Material supplied:
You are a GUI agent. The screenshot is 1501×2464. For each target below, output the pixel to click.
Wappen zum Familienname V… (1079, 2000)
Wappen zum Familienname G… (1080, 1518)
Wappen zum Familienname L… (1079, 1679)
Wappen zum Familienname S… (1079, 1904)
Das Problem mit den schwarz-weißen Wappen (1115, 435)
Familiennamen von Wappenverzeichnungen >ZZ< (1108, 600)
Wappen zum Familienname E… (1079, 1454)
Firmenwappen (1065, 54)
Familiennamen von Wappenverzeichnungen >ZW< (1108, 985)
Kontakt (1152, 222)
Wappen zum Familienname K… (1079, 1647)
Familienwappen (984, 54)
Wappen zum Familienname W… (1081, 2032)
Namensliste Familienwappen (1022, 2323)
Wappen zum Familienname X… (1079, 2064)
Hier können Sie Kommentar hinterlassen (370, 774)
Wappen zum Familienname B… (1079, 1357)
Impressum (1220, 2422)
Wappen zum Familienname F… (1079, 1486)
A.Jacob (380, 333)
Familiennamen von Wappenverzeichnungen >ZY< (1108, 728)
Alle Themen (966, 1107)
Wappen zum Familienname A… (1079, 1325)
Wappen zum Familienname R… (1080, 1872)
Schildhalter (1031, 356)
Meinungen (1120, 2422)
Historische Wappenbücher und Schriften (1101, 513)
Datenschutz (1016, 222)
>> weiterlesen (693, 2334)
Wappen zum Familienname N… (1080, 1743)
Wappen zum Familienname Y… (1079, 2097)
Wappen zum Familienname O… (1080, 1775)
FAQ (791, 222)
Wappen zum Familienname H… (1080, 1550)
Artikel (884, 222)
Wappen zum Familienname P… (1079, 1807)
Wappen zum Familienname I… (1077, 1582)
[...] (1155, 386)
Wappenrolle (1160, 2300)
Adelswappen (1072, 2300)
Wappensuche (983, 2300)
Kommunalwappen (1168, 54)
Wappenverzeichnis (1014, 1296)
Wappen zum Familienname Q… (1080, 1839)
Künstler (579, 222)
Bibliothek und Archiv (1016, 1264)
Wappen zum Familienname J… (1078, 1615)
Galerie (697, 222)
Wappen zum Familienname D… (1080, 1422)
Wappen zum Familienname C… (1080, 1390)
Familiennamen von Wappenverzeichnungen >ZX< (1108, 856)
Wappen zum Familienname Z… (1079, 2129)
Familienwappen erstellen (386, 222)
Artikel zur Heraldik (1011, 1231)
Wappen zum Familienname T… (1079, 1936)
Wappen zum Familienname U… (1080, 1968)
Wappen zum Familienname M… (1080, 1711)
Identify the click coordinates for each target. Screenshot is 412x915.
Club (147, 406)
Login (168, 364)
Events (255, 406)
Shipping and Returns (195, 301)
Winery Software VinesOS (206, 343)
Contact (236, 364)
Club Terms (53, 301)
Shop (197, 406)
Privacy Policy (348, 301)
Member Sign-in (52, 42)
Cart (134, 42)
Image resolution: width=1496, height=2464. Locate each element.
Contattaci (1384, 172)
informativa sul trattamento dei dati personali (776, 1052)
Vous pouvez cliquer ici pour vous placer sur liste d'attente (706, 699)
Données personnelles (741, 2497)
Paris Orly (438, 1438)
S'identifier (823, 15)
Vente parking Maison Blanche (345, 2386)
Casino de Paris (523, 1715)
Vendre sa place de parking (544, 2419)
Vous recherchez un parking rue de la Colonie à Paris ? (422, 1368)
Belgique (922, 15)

Required work:
Of the entries listed above, reproduce only the lines starting at the line containing "Vous pouvez cliquer" and ending at the line containing "Vendre sa place de parking (544, 2419)". Include both, exactly as they stand.

Task output:
Vous pouvez cliquer ici pour vous placer sur liste d'attente (706, 699)
Données personnelles (741, 2497)
Paris Orly (438, 1438)
S'identifier (823, 15)
Vente parking Maison Blanche (345, 2386)
Casino de Paris (523, 1715)
Vendre sa place de parking (544, 2419)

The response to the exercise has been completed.